From fa7c941792e44a823a0c08940727d2691fb60c59 Mon Sep 17 00:00:00 2001
From: =?UTF-8?q?Aleix=20Conchillo=20Flaqu=C3=A9?= <aleix@daily.co>
Date: Sun, 4 Aug 2024 11:41:00 -0700
Subject: [PATCH 3/4] examples(gstreamer): add new GStreamer examples

---
 CHANGELOG.md                                  |  4 +
 examples/foundational/18-gstreamer-filesrc.py | 78 +++++++++++++++++++
 .../18a-gstreamer-videotestsrc.py             | 66 ++++++++++++++++
 examples/foundational/runner.py               | 12 ++-
 4 files changed, 158 insertions(+), 2 deletions(-)
 create mode 100644 examples/foundational/18-gstreamer-filesrc.py
 create mode 100644 examples/foundational/18a-gstreamer-videotestsrc.py

diff --git a/CHANGELOG.md b/CHANGELOG.md
index 1189d046b..2eb958215 100644
--- a/CHANGELOG.md
+++ b/CHANGELOG.md
@@ -51,6 +51,10 @@ and this project adheres to [Semantic Versioning](https://semver.org/spec/v2.0.0
 
 ### Other
 
+- Added examples `foundational/18-gstreamer-filesrc.py` and
+  `foundational/18a-gstreamer-videotestsrc.py` that show how to use
+  `GStreamerPipelineSource`
+
 - Remove `requests` library usage.
 
 - Cleanup examples and use `DailyRESTHelper`.
diff --git a/examples/foundational/18-gstreamer-filesrc.py b/examples/foundational/18-gstreamer-filesrc.py
new file mode 100644
index 000000000..4b04dcf92
--- /dev/null
+++ b/examples/foundational/18-gstreamer-filesrc.py
@@ -0,0 +1,78 @@
+#
+# Copyright (c) 2024, Daily
+#
+# SPDX-License-Identifier: BSD 2-Clause License
+#
+
+import asyncio
+import aiohttp
+import argparse
+import sys
+
+from pipecat.pipeline.pipeline import Pipeline
+from pipecat.pipeline.runner import PipelineRunner
+from pipecat.pipeline.task import PipelineTask
+from pipecat.processors.gstreamer.pipeline_source import GStreamerPipelineSource
+from pipecat.transports.services.daily import DailyParams, DailyTransport
+
+from runner import configure_with_args
+
+from loguru import logger
+
+from dotenv import load_dotenv
+load_dotenv(override=True)
+
+logger.remove(0)
+logger.add(sys.stderr, level="DEBUG")
+
+
+async def main():
+    async with aiohttp.ClientSession() as session:
+        parser = argparse.ArgumentParser(description="Daily AI SDK Bot Sample")
+        parser.add_argument(
+            "-i",
+            "--input",
+            type=str,
+            required=True,
+            help="Input video file")
+
+        (room_url, _, args) = await configure_with_args(session, parser)
+
+        transport = DailyTransport(
+            room_url,
+            None,
+            "GStreamer",
+            DailyParams(
+                audio_out_enabled=True,
+                audio_out_is_live=True,
+                camera_out_enabled=True,
+                camera_out_width=1280,
+                camera_out_height=720,
+                camera_out_is_live=True,
+            )

▸ DATA EXCERPT
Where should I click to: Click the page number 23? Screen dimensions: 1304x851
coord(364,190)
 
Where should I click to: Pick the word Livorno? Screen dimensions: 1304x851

▸ THINGS TO DO
1. Copy the section of the GStreamer examples patch that runs from "From fa7c941792e44a823a0c08940727d2691fb60c59 Mon" up to and including "insertions(+), 2 deletions(-)".
2. Write what comes next in the GStreamer examples patch, starting right after its final line.

▸ RESULTS FOR THE EXERCISE
1.
From fa7c941792e44a823a0c08940727d2691fb60c59 Mon Sep 17 00:00:00 2001
From: =?UTF-8?q?Aleix=20Conchillo=20Flaqu=C3=A9?= <aleix@daily.co>
Date: Sun, 4 Aug 2024 11:41:00 -0700
Subject: [PATCH 3/4] examples(gstreamer): add new GStreamer examples

---
 CHANGELOG.md                                  |  4 +
 examples/foundational/18-gstreamer-filesrc.py | 78 +++++++++++++++++++
 .../18a-gstreamer-videotestsrc.py             | 66 ++++++++++++++++
 examples/foundational/runner.py               | 12 ++-
 4 files changed, 158 insertions(+), 2 deletions(-)

2.
+        )
+
+        gst = GStreamerPipelineSource(
+            pipeline=f"filesrc location={args.input}",
+            out_params=GStreamerPipelineSource.OutputParams(
+                video_width=1280,
+                video_height=720,
+                audio_sample_rate=16000,
+                audio_channels=1,
+            )
+        )
+
+        pipeline = Pipeline([
+            gst,                 # GStreamer file source
+            transport.output(),  # Transport bot output
+        ])
+
+        task = PipelineTask(pipeline)
+
+        runner = PipelineRunner()
+
+        await runner.run(task)
+
+
+if __name__ == "__main__":
+    asyncio.run(main())
diff --git a/examples/foundational/18a-gstreamer-videotestsrc.py b/examples/foundational/18a-gstreamer-videotestsrc.py
new file mode 100644
index 000000000..a107fbd5d
--- /dev/null
+++ b/examples/foundational/18a-gstreamer-videotestsrc.py
@@ -0,0 +1,66 @@
+#
+# Copyright (c) 2024, Daily
+#
+# SPDX-License-Identifier: BSD 2-Clause License
+#
+
+import asyncio
+import aiohttp
+import argparse
+import sys
+
+from pipecat.pipeline.pipeline import Pipeline
+from pipecat.pipeline.runner import PipelineRunner
+from pipecat.pipeline.task import PipelineTask
+from pipecat.processors.gstreamer.pipeline_source import GStreamerPipelineSource
+from pipecat.transports.services.daily import DailyParams, DailyTransport
+
+from runner import configure
+
+from loguru import logger
+
+from dotenv import load_dotenv
+load_dotenv(override=True)
+
+logger.remove(0)
+logger.add(sys.stderr, level="DEBUG")
+
+
+async def main():
+    async with aiohttp.ClientSession() as session:
+        (room_url, _) = await configure(session)
+
+        transport = DailyTransport(
+            room_url,
+            None,
+            "GStreamer",
+            DailyParams(
+                camera_out_enabled=True,
+                camera_out_width=1280,
+                camera_out_height=720,
+                camera_out_is_live=True,
+            )
+        )
+
+        gst = GStreamerPipelineSource(
+            pipeline="videotestsrc ! capsfilter caps=\"video/x-raw,width=1280,height=720\"",
+            out_params=GStreamerPipelineSource.OutputParams(
+                video_width=1280,
+                video_height=720,
+            )
+        )
+
+        pipeline = Pipeline([
+            gst,                 # GStreamer file source
+            transport.output(),  # Transport bot output
+        ])
+
+        task = PipelineTask(pipeline)
+
+        runner = PipelineRunner()
+
+        await runner.run(task)
+
+
+if __name__ == "__main__":
+    asyncio.run(main())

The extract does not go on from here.